U.S.-based Biotechnology Industry Organization (BIO) and the China-based R&D Pharmaceutical Association Committee (RDPAC) want changes in the China FDA's most recent biosimilar approval guidelines, particularly a provision that allows for additional assessment of a biosimilar candidate if a comparability study showed differences between the candidate and its reference product.
On March 3, in CFDA issued its first guidelines to be followed in researching, developing and evaluating biosimilars of biologicals that have marketing approval in the country. Drugmakers now are allowed to register their generic version of a biological drug and similar treatments. The releases also included comments and feedback from various parties, including industry groups.
The agency said that with what it termed "guiding principles" in place, China should be able to meet the demand for the biotechnology drugs, improve accessibility and lower their prices. The guidelines also are expected to reduce development costs for the companies. According to the CFDA, the guidance has been amended, taking into consideration the comments that were submitted on the draft, which focused primarily on product evaluation criteria.
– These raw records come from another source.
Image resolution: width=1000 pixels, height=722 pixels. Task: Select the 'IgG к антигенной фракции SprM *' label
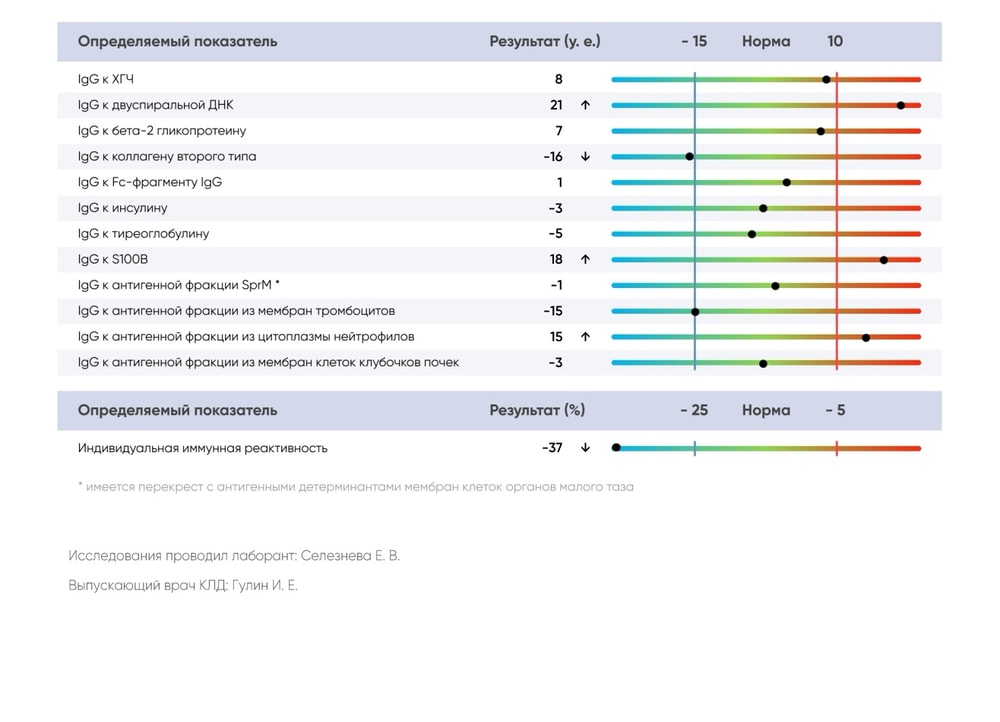179,285
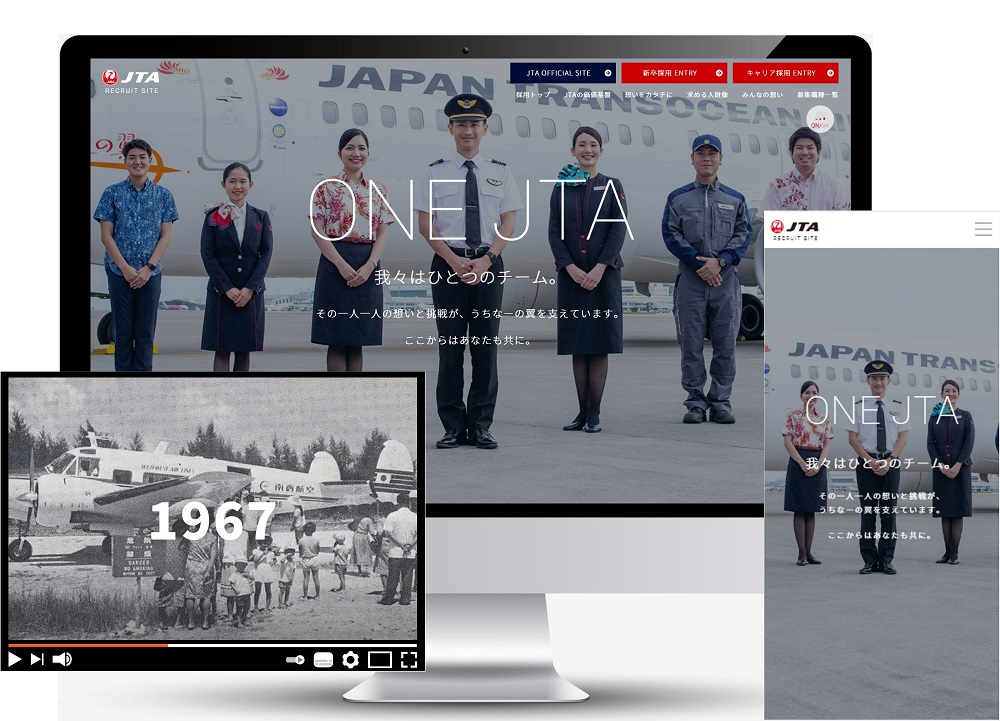
Task: Click the 1967 historical video thumbnail
Action: coord(212,510)
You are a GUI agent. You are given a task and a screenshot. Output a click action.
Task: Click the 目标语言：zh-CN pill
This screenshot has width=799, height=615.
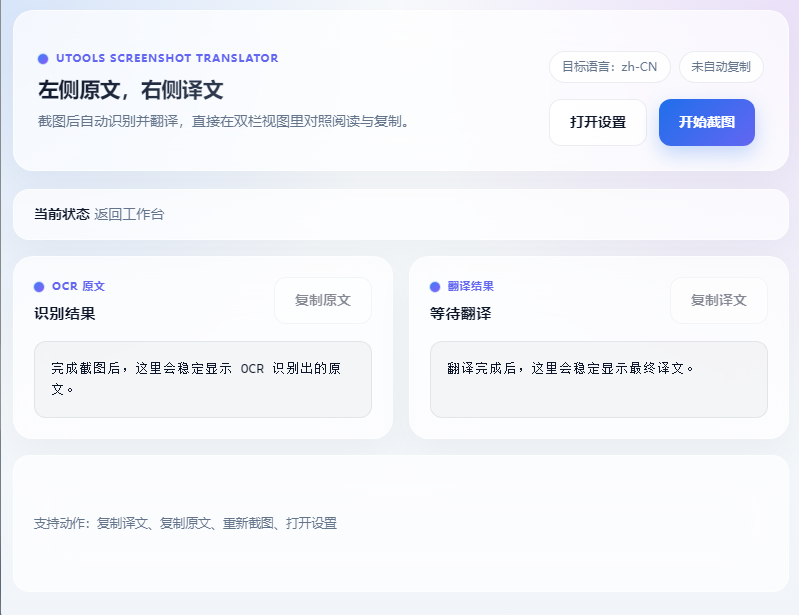click(x=609, y=67)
The guidance lays out the basic principles of biosimilar drug development and evaluation, such as recommended non-clinical and clinical studies and quality control. Moreover, the agency believes the guidance will reduce corporate R&D time and biosimilar development costs.
The CFDA noted it was joining more than 20 nations or organizations that have developed biological medicine guidelines. The push for guidelines follows growing demand in China by patients for new therapies, though cost is a central focus of the exercise as well.
The agency action puts in place much of a draft that was circulated for comment last October. Among its final provisions is a requirement that biosimilar tests be conducted simultaneously with the reference drug at each stage.
According to a mid-December report by the Generics and Biosimilars Initiative (GaBI), discrepancies at the chemistry, manufacturing and controls level and at the preclinical level should mean the candidate should not be considered a biosimilar.
"BIO is currently reviewing the recently published final draft of the guidelines. BIO has reviewed and commented on the CFDA's earlier Guidelines on Development and Evaluation of Biosimilars published by the Center for Drug Evaluation and applaud the development of guidelines that are generally consistent with WHO, U.S. FDA, and EMA," said Joseph Damond, BIO's Senior Vice president for International Affairs in an email.
"However, as we noted, there are areas of the guidelines that need to be further clarified to ensure the proper and safe regulation of a large molecule biologic or biosimilars versus a small molecule drug. BIO hopes that its comments on reference products, R&D and evaluation, immunogenicity, multiple indications, and interchangeability continue to be considered as CFDA implements their new guidelines. As always, BIO stands ready and eager to provide the relevant global expertise to help develop a world-class biotherapeutics market in China."
In addition, RDPAC said that if the candidate drug is considered unsuitable, the maker should be allowed to change directly to new drug development and registration pathways. Both organizations joined in saying approved biosimilars should then be allowed to serve as a reference product for other candidates. In a 2014 report, RDPAC said China's therapeutic biologics industry stands at RMB 18 billion ($2.9 billion), representing less than 2% of the global total.
BIO also recommended in its draft comments that the CFDA insert in its guidance a reference to intellectual property protection for reference drugs. Except for those problems, BIO praised the draft guidelines as consistent for the most part with WHO, U.S. FDA and EMA guidelines.
But according to these guidelines, the CFDA seems to be looking for biosimilars which are exact copies of the reference drugs. Developers are encouraged to keep the same amino acid sequence, produce similar packaging and also obtain ingredients from the same place as the reference drug. All discrepancies need to be backed up by evidence from tests and trials.